橡胶树树皮HbbHLH基因三端序列的克隆及表达分析

Cloning and Expression Analysis of 3′ End Region of HbbHLH Gene in Bark from Hevea Brasiliensis

[目的]为今后深入了解茉莉酸诱导橡胶树乳管分化的分子机理奠定基础。[方法]根据bHLH转录因子基因保守区设计引物,以橡胶树树皮RNA反转录第一链cDNA为模板,获得橡胶树树皮组织bHLH基因的EST序列,以此序列设计巢式引物,应用3′RACE技术对其三端序列进行克隆,并利用半定量RT-PCR分析该基因在茉莉酸处理后4 h、8 h、1 d、2 d、3 d的表达情况。[结果]克隆共得到1 084 bp的HbbHLH基因3端序列,序列分析发现该基因属于MYC型HLH结构域。表达分析结果显示,茉莉酸处理后,bHLH基因在8 h内表达逐渐增强,1 d、2 d时表达稳定最高,3 d时表达水平开始减弱。[结论]茉莉酸对HbbHLH基因的表达具有调控作用。

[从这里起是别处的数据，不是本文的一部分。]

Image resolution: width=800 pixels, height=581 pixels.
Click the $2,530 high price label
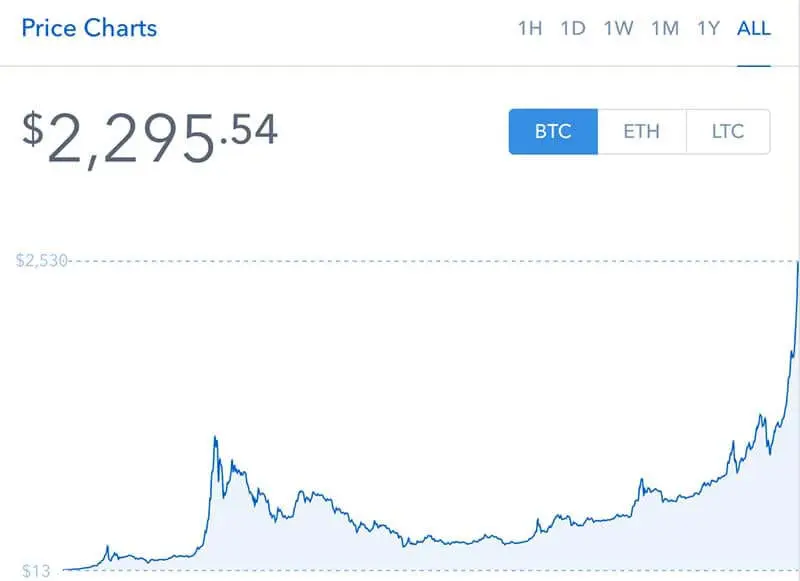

[ Objective ] The aim was to lay the foundation for further understanding the molecular mechanism of the jasmonate acid inducing laticifer differentiation in Hevea brasiliensis. [ Method] The EST sequence of HbbHLH gene in bark from H. brasiliensis was obtained from the first strand cDNA by reverse transcript mRNA from the bark of H. brasiliensis by using the primers designed according to the conservative region of bHLH transcription factor gene and the 3＇ end region of this gene was cloned by rapid amplification cDNA ends （RACE） technique using nested primers designed according to the obtained sequence. Further more, the expressions of the HbbHLH gene treated with jasmonate acid after 4 h, 8 h, 1 d, 2 d and 3 d were analyzed by semi-quantitative RT-PCR. [ Result] A 1 084 bp cDNA fragment of the 3＇ end region from HbbHLH gene was obtained by clone and the sequence analysis showed that the gene belonged to the HLH domain from MYC type. The expression analysis result showed that after the treatment with jasmonic acid, the expression level of HbbHLH gene was increased gradually within 8 hours, and kept stable at a high level after treatment with 1 d and 2 d, but decreased at 3 d. [ Conclusion] The jasmonic acid had the regulatory effect on the expression of HbbHLH gene.